We have no option but to burn.

If burning such a health hazard, why seniors still alive?

I suppose you are expecting a reaction to your editorial about backyard burning. Firstly, what do you consider is a backyard? Are large acreages considered thus? What jurisdictions do not affect pristine Duncan. Malahat? Lake Cowichan? Where is the line in the sand?

As one who has to deal with large volumes every year, because we have mostly trees on our hectare of property, we have no option but to burn. We used to be able to do this during the wet months but the CVRD, in all its wisdom, decided to only allow two periods for burning.

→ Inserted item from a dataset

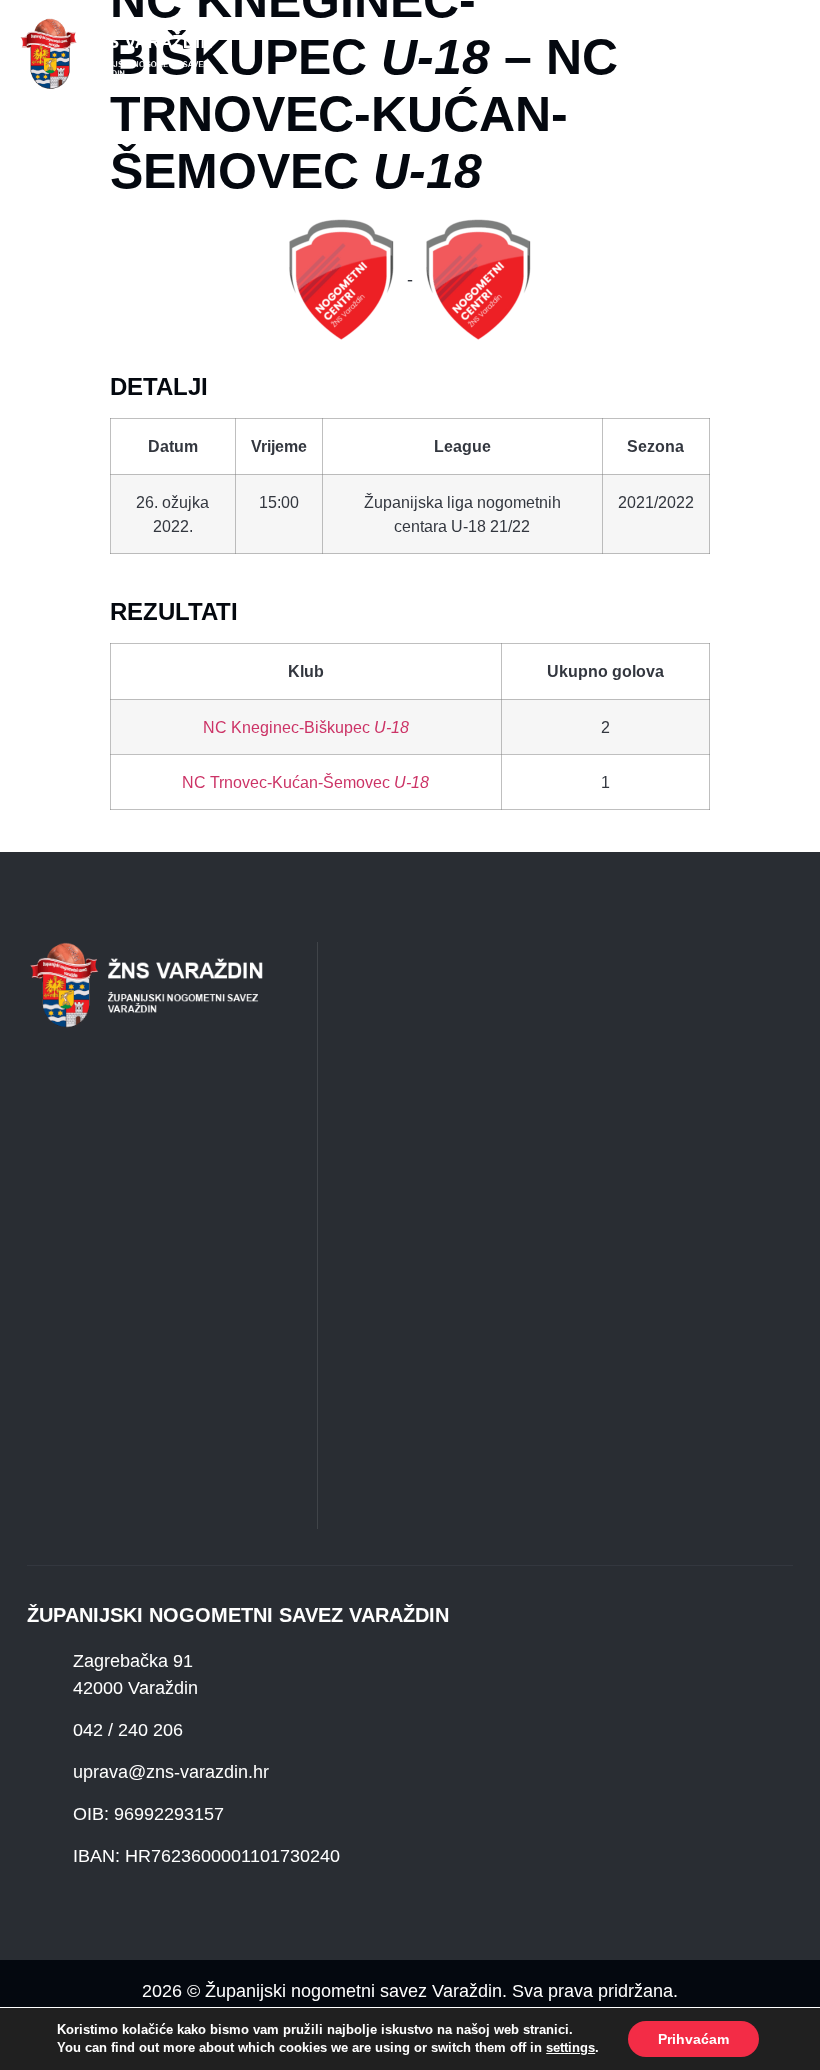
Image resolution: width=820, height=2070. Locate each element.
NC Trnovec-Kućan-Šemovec (305, 782)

We are told that, in order to prevent forest fires, we should clean up any debris on the forest floor and around one’s dwelling. This we do, because with so much damage from windstorms, snow loads and the effects of root rot, we are overwhelmed with how much accumulates. Once we start cleaning up, it does not take long to have a large amount to deal with. Once piled, we cover it and have to wait for one of the burn times. This amount cannot be composted as you suggested. There is not enough room and it would also be a potential fire hazard. Neither can it be taken to a transfer station, as we do not own a large dump truck. One very large branch at time, in our SUV, does not cut it. Too much spent on fuel.

Now, if the CVRD were to implement a spring and fall clean-up, they would need some very large equipment to pick up, not just ours, but from all the large property owners in the Valley. This will result in higher taxes, because there is no budget for this. They could create another function, like the housing and water ones, and have some private group financed to the tune of $750,000.

If burning is such a health issue, why are there so many senior long term residents? By your estimation, they should never have survived this long.

Rather than this issue, you might want to tackle the bypass around Duncan, so those of the surrounding jurisdictions don’t have to put up with the snail’s pace of traffic and having to breathe in exhaust fumes. Tit for tat.